> AIM OF THE EXERCISE
Your answer should show every line of the material below that includes "link".

> EXTRACTED RECORDS
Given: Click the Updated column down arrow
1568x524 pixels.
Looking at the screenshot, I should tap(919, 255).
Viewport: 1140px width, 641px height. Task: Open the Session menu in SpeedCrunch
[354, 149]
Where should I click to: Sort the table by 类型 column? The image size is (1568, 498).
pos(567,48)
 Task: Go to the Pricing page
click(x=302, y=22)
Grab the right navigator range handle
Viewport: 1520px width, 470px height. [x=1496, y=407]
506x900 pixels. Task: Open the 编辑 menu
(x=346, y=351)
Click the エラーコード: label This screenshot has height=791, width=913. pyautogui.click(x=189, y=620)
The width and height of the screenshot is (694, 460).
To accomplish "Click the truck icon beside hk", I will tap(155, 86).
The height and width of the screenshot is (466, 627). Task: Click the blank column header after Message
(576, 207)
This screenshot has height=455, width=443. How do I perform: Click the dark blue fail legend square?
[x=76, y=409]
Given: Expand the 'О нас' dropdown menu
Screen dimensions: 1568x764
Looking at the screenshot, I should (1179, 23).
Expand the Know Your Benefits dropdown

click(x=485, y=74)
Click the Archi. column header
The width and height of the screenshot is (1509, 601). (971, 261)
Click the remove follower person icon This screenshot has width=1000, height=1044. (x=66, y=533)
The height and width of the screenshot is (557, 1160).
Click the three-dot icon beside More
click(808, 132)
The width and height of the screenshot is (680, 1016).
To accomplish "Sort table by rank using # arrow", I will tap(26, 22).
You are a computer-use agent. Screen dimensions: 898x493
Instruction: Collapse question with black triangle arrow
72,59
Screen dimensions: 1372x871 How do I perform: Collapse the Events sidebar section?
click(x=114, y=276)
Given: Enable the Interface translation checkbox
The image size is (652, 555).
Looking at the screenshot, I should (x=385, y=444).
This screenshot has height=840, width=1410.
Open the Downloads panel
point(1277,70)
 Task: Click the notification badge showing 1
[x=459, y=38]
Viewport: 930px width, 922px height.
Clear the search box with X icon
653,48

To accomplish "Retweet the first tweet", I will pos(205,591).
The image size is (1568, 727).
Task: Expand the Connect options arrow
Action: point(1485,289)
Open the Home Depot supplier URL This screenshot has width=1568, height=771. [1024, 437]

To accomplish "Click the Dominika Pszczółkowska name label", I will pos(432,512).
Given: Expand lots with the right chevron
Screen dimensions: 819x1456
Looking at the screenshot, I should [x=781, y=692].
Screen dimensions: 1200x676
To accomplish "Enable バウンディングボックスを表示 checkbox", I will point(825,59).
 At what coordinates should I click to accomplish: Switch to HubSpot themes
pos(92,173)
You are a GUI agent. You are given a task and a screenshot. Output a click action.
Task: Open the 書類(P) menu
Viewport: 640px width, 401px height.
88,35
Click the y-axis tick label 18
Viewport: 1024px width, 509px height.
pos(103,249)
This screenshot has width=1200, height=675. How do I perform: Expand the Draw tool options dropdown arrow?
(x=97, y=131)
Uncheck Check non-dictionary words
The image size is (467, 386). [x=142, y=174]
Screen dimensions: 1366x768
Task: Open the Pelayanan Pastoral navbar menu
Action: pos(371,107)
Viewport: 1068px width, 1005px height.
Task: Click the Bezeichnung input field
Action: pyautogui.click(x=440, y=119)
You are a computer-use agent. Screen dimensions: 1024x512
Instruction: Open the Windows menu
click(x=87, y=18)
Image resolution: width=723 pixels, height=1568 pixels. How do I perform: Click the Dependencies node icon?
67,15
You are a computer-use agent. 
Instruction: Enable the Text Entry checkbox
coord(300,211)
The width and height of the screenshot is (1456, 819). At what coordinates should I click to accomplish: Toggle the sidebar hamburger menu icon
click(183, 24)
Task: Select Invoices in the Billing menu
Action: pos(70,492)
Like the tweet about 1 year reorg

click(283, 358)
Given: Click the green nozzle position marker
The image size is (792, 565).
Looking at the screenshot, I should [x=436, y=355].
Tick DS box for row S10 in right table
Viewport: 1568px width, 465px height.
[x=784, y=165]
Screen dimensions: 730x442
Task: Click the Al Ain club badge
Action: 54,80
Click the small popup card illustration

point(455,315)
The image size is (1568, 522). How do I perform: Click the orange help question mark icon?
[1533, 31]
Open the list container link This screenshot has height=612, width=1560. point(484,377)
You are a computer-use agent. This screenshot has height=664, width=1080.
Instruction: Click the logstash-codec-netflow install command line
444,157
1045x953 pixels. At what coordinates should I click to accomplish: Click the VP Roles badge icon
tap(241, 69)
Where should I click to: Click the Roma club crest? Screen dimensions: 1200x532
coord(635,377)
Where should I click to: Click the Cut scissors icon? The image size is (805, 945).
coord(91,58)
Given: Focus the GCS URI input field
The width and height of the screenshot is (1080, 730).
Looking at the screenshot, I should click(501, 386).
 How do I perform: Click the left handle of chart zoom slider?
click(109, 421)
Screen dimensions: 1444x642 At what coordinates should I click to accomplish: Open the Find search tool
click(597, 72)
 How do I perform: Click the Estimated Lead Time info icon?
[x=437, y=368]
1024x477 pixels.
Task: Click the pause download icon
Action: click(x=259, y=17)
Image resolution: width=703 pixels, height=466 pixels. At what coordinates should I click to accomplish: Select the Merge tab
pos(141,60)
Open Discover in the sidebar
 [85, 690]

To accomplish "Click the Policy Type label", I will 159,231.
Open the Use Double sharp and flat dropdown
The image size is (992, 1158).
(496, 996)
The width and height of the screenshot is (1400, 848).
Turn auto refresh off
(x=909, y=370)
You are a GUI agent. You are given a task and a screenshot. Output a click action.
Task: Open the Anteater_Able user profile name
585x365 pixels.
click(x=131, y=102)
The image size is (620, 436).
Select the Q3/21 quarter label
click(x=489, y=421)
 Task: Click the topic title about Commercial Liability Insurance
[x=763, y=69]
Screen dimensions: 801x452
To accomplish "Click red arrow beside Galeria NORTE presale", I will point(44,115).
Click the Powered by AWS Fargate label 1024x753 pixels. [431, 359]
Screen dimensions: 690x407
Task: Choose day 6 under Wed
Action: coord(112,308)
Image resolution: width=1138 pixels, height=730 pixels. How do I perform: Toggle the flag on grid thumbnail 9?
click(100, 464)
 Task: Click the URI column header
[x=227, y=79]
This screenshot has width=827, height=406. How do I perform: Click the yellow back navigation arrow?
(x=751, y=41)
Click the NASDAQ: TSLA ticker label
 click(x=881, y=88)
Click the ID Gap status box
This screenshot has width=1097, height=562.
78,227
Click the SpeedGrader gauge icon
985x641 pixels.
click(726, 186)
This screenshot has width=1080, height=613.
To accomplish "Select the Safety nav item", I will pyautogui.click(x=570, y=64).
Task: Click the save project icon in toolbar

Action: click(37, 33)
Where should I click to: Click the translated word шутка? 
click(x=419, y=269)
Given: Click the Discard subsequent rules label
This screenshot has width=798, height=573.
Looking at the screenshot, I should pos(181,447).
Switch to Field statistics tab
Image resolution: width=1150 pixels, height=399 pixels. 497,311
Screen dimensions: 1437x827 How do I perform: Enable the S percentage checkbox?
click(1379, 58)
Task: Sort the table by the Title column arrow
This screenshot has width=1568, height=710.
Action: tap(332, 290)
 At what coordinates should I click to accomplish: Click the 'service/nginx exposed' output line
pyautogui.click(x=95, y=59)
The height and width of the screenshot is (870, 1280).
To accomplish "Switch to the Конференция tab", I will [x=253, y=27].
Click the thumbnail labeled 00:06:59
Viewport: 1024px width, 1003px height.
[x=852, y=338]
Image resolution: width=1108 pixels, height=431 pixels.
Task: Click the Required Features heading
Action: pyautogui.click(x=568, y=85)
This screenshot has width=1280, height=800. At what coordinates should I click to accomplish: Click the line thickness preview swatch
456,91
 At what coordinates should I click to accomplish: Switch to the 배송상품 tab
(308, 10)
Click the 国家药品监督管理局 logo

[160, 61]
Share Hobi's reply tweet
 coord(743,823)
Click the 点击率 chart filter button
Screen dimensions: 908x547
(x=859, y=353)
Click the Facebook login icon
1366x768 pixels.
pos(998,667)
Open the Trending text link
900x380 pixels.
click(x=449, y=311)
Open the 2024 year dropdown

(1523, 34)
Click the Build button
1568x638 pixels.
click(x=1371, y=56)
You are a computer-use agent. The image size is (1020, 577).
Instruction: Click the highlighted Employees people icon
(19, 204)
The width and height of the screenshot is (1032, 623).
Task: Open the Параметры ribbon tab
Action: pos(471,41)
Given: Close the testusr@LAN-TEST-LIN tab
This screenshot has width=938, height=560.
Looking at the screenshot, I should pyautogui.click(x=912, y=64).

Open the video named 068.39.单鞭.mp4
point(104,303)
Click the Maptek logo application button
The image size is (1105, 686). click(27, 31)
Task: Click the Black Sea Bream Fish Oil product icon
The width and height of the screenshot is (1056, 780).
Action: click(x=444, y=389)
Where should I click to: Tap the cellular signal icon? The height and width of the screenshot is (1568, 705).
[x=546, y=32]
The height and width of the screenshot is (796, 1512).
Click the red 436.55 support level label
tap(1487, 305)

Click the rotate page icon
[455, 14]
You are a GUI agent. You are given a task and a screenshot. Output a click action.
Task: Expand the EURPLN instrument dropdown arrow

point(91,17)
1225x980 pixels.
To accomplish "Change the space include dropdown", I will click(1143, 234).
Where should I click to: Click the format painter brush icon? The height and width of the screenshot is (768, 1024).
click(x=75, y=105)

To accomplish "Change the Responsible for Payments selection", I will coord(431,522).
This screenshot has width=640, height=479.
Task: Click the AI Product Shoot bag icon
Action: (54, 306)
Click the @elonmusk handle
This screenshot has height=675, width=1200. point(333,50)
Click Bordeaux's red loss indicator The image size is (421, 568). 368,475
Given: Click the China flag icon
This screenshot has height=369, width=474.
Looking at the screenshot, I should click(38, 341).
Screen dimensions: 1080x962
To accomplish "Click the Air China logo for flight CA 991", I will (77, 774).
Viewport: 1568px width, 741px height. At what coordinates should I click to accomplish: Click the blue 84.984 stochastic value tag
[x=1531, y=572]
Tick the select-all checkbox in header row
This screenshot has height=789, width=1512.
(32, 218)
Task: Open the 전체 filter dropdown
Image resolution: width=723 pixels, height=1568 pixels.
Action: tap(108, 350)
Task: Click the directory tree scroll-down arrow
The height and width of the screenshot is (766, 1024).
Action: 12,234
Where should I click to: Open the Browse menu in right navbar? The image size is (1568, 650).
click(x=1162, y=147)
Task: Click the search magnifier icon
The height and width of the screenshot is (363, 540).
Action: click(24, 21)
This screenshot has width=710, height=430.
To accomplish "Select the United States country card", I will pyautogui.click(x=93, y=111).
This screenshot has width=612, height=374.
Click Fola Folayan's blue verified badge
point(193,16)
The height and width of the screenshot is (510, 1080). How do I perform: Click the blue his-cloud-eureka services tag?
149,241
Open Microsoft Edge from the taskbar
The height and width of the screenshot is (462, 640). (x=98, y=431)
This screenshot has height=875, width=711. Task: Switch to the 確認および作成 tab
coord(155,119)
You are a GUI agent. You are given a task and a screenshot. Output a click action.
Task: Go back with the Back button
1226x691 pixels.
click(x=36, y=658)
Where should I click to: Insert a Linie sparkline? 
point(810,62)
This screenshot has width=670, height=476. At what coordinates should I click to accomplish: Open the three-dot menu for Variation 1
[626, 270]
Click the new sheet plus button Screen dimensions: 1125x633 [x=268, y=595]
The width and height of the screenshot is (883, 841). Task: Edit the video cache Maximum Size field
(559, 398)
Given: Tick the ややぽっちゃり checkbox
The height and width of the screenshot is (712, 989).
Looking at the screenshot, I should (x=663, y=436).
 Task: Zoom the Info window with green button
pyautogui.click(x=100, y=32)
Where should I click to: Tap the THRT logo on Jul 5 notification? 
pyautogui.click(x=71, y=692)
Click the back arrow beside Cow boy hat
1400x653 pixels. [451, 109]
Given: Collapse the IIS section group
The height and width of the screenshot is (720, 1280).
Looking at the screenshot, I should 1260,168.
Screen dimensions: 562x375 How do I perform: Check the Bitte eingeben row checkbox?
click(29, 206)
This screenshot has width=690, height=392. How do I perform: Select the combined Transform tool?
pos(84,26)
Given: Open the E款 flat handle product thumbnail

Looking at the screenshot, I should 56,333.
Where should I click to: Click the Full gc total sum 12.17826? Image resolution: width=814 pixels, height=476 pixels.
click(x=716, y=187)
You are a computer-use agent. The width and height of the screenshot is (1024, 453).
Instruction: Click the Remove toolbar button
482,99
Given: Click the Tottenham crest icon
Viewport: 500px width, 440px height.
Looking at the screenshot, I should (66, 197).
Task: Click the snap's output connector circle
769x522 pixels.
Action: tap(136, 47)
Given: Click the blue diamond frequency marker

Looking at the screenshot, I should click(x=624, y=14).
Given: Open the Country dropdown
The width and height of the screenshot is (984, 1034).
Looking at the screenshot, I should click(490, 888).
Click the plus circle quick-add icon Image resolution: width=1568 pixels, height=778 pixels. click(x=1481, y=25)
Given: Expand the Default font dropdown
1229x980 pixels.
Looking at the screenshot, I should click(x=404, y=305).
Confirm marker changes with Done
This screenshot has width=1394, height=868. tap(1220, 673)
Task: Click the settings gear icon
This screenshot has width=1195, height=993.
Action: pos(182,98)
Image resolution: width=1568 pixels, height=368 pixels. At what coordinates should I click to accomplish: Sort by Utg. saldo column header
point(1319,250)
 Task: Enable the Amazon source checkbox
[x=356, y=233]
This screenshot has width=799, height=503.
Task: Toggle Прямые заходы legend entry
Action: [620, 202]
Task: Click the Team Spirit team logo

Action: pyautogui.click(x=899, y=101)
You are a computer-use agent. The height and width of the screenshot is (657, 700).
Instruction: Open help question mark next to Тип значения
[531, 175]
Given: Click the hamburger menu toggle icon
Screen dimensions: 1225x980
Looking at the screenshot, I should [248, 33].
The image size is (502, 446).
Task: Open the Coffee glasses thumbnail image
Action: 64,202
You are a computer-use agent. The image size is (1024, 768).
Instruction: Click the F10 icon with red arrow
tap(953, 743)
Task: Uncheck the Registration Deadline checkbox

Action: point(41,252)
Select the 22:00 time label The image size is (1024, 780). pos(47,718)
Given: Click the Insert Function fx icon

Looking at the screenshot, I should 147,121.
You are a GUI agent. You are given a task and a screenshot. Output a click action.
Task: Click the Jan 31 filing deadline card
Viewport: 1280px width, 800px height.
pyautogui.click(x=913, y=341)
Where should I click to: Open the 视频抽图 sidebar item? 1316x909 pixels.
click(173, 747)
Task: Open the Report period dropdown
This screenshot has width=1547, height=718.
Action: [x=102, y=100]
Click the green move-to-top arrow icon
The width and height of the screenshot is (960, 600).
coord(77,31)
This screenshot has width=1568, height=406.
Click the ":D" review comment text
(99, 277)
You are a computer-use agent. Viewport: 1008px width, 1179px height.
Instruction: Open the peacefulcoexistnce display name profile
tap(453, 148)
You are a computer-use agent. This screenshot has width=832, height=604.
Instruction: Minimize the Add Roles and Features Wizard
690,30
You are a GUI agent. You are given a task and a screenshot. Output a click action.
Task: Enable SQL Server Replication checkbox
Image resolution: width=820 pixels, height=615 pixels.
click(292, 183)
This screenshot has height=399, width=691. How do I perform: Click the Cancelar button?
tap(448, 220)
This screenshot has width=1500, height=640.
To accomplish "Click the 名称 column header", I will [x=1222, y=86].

> YOUR RESPONSE
Open the list container link This screenshot has height=612, width=1560. point(484,377)
Open the Trending text link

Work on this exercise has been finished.